HAMi divides each AWS Neuron device into 2 units for resource allocation. You could allocate half of neuron device.

Neuron Allocation​

  • Each unit of aws.amazon.com/neuroncore represents 1/2 of neuron device
  • Don't assign aws.amazon.com/neuron like other devices, only assigning aws.amazon.com/neuroncore is enough
  • When the number of aws.amazon.com/neuroncore>=2, it equals to setting awa.amazon.com/neuron=1/2 * neuronCoreNumber
  • The topology awareness scheduling is automatically enabled when tasks require multiple neuron devices.

Running Neuron jobs​

AWS Neuron devices can now be requested by a container by either using aws.amazon.com/neuron or aws.amazon.com/neuroncore resource type.

More examples can be found in examples folder

Allocate a whole device:

apiVersion: v1
kind: Pod
metadata:
name: nuropod
spec:
restartPolicy: Never
containers:
- name: nuropod
command: ["sleep","infinity"]
image: public.ecr.aws/neuron/pytorch-inference-neuron:1.13.1-neuron-py310-sdk2.20.2-ubuntu20.04
resources:
limits:
cpu: "4"
memory: 4Gi
aws.amazon.com/neuron: 1
requests:
cpu: "1"
memory: 1Gi

Allocate 1/2 Neuron device:

apiVersion: v1
kind: Pod
metadata:
name: nuropod
spec:
restartPolicy: Never
containers:
- name: nuropod
command: ["sleep","infinity"]
image: public.ecr.aws/neuron/pytorch-inference-neuron:1.13.1-neuron-py310-sdk2.20.2-ubuntu20.04
resources:
limits:
cpu: "4"
memory: 4Gi
aws.amazon.com/neuroncore: 1
requests:
cpu: "1"
memory: 1Gi

Selecting by Device UUID​

You can specify which GPU devices to use or exclude using annotations:

apiVersion: v1
kind: Pod
metadata:
name: poddemo
annotations:
# Use specific GPU devices (comma-separated list)
aws.amazon.com/use-gpuuuid: "node1-AWSNeuron-0,node1-AWSNeuron-1"
# Or exclude specific GPU devices (comma-separated list)
aws.amazon.com/nouse-gpuuuid: "node1-AWSNeuron-2,node1-AWSNeuron-3"
spec:
# ... rest of pod spec

NOTE: The device ID format is {node-name}-AWSNeuron-{index}. You can find the available device IDs in the node annotations.

Finding Device UUIDs​

You can find the UUIDs of AWS Neuron devices on a node using the following command:

kubectl get pod <pod-name> -o yaml | grep -A 10 "hami.io/<card-type>-devices-allocated"
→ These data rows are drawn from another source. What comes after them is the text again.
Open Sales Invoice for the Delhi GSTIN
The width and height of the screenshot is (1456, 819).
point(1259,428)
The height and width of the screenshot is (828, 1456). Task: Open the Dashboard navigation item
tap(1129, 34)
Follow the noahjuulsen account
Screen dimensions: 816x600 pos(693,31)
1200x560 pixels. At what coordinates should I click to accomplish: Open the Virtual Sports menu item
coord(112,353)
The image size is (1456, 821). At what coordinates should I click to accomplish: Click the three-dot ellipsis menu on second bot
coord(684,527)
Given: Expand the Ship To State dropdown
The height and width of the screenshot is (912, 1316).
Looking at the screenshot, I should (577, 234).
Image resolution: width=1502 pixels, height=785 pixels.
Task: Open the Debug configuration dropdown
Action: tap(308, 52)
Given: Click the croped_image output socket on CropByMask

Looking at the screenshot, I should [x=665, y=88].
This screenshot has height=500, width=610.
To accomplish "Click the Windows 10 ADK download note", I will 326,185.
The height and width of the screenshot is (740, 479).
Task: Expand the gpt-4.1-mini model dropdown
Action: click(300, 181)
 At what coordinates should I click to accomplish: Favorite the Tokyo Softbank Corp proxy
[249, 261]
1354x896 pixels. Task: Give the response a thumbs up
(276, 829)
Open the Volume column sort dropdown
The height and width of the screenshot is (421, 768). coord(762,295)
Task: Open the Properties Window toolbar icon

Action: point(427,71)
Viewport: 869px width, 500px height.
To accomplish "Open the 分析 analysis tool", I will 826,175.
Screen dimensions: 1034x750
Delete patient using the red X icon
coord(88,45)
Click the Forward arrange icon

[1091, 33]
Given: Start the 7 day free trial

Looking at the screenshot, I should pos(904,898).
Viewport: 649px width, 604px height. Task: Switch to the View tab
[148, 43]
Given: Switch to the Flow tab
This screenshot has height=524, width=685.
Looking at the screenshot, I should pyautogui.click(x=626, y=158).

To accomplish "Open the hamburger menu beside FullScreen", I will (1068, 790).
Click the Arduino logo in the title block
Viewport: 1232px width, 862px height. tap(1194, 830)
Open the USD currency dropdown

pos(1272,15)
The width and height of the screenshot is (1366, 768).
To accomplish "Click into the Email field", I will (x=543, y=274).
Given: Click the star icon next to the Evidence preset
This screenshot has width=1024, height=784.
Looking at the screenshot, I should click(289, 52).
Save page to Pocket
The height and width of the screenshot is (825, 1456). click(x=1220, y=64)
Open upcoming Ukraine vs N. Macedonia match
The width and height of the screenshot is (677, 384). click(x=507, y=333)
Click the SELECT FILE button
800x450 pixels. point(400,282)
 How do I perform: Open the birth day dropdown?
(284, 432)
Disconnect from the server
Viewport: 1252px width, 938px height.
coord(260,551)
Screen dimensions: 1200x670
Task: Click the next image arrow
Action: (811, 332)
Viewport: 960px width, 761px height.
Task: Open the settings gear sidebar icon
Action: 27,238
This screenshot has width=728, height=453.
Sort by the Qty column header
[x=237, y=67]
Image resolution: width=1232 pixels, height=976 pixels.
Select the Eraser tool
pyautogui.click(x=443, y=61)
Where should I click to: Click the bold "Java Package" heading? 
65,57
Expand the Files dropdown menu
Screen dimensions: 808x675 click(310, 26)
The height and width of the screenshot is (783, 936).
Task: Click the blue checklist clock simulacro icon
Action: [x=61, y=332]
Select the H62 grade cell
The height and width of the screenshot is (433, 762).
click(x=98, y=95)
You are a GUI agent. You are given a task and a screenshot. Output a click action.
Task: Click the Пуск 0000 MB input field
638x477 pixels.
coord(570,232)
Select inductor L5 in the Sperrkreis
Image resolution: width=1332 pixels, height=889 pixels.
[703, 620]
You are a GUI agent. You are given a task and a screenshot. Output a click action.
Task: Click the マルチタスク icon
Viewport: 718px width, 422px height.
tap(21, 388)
Or by examining the node annotations:

kubectl get node <node-name> -o yaml | grep -A 10 "hami.io/node-register-<card-type>"

Look for annotations containing device information in the node status.

Notes​

  1. AWS Neuron sharing takes effect only for containers that apply for one AWS Neuron device(i.e aws.amazon.com/neuroncore=1 ).

  2. neuron-ls inside container shows the total device memory, which is NOT a bug. Device memory will be properly limited when tasks are running.